*What you need to do:*
1: Decide whether each statement agrees with the excerpt on letting go. For each, answer yes or no and quote the words of the excerpt that decide it.
(a) Letting go is described as an act of willpower.
(b) William Worden describes grief as a process of adapting to a world that has changed.
(c) The nervous system is said to ask whether something is good for you.
2: Name every layer of loss that the excerpt on letting go says you may be grieving.

What if nothing replaces it?
What if letting go means the pain was for nothing?
What if I end up alone?
The nervous system is not asking whether something is good for you. It is asking whether it is known, predictable, and familiar.
Holding On as a Survival Strategy
Many forms of “holding on” are actually protective adaptations.
Examples include:
Staying in relationships that feel emotionally unsafe
Holding onto anger, guilt, or self-blame
Replaying the past or longing for closure
Clinging to identities shaped by trauma
Avoiding change even when growth is desired
Trauma research consistently shows that behaviors often labeled as “resistance” are actually attempts to maintain a sense of control and safety. [5].
Letting go can feel like stepping into free fall, especially if your past taught you that safety was fragile or temporary.
Loss Is Not Just About What You Leave Behind
One of the reasons letting go hurts so deeply is that it often involves multiple layers of loss.
You may be grieving:
The relationship itself
The version of yourself who existed within it
The future you imagined
The meaning you assigned to the pain
The hope that things might change
Psychologist William Worden describes grief as a process of adapting to a world that has changed. [6]. Letting go means accepting that the world is now different, and that acceptance can be profoundly destabilizing.
Why “Moving On” Is a Misleading Concept
Healing is often framed as “moving on,” but this language can unintentionally create pressure and shame.
From an attachment-informed perspective, healing is not about erasing bonds. It is about transforming them.
Continuing bonds theory suggests that healing involves changing how we relate to what we have lost, not pretending it no longer matters. [4].
You do not let go by force. You let go by slowly building enough safety to loosen your grip.
What Actually Helps People Let Go
Letting go becomes possible when the nervous system learns that safety can exist without the old attachment.
This often involves:
Grieving fully and honestly
Developing new sources of connection
Learning to tolerate uncertainty in small doses
Building self-trust and emotional regulation
Experiencing secure, supportive relationships
Attachment-based and trauma-informed therapies emphasize that people do not release what they are attached to until something safer becomes available. [3].
Letting go is not an act of willpower. It is a byproduct of safety.
Healing Does Not Mean You Stop Caring
One of the most painful myths about letting go is the belief that it means:
It did not matter
You should not still feel affected
You are weak if it still hurts
In reality, the capacity to attach deeply is a sign of humanity, not failure.
Healing allows you to carry what mattered without being controlled by it.
Final Thoughts
If letting go feels harder than you expected, nothing has gone wrong. Your nervous system learned to hold on for a reason. Your attachment made sense in the context of your life.

*Supplied data:*
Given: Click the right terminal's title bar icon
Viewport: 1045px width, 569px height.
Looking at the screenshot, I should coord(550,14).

*Task responses:*
1:
(a) No: "Letting go is not an act of willpower. It is a byproduct of safety."
(b) Yes: "Psychologist William Worden describes grief as a process of adapting to a world that has changed."
(c) No: "The nervous system is not asking whether something is good for you."

2:
- The relationship itself
- The version of yourself who existed within it
- The future you imagined
- The meaning you assigned to the pain
- The hope that things might change